Datasets

Synthetic Data To Support UK-US Prize Challenge For Developing Privacy Enhancing Methods: Predicting Individual Infection Risk During A Pandemic

This dataset is synthetic data, sometimes called a virtual population or digital twin. It is a statistically accurate representation of a real population’s demographics, activities, and social contacts, but does not contain any individual person’s information. This dataset consists of 3 components: a synthetic population representing a demographically realistic population, including synthetic activities for each individual denoting the different locations they visited, when they visited, and the duration of that visit; a contact network derived from these activities; and a set of disease states, the result of simulating the effects of a COVID-like disease within this population. There are two datasets available. One is a representation of the state of Virginia (~7.7 million individuals) and the other is a representation of the United Kingdom (~62 million individuals).

Synthetic Populations

Synthetic populations for regions of the World (SPW) is a collection of data sets, each data set being a synthetic population for a country, or state, both of which will be referred to as a region in the following. At a high level, a synthetic population of a region as provided here, captures the people of the region with selected demographic attributes, their organization into households, their assigned activities for a day, the locations where the activities take place and thus where interactions among population members happen (e.g., spread of epidemics).

Virginia County-level NPIs

We gathered data on non-pharmaceutical interventions (NPIs) against COVID-19 from counties and independent cities in Virginia. NPIs are methods for reducing the spread of a disease that do not involve vaccines or drug treatments. Specifically, we look for dates when closures or mandates were implemented or lifted in the following five categories: masks, businesses, pre-K-12 schools, colleges, religious organizations.

Global PatchSim Dataset

We developed this dataset for our project COVID-19 Response Support: Building Synthetic Multi-scale Networks, funded through the NSF RAPID program. This material is based upon work supported by the National Science Foundation under Grant No. OAC-2027541.
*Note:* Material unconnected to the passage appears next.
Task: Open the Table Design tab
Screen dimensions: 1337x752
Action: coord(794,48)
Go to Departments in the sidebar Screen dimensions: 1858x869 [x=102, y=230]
Baidu Mobility Data for January - April 2020

This archive contains mobility data made public by Baidu and scraped from their qiangxi.baidu.com web site in February and March, 2020. We have reformatted the data into a more easily computable form, comma-separated value (csv) files providing the full origin-destination matrix for each day. We are publishing this reformatted version for research purposes under Article 22 of the Copyright Law of the People’s Republic of China (https://wipolex.wipo.int/en/text/466268). We make no representation as to the suitability of the data for any purpose, but nevertheless hope that it may be useful for researchers trying to calibrate models of 2019-ncov. We wish to thank Baidu especially for making these valuable data available and encourage them to continue to do so. Thanks also to Chunhong Mao for making us aware of this data source and explaining what the data represent and to James Schlitt for scraping the data.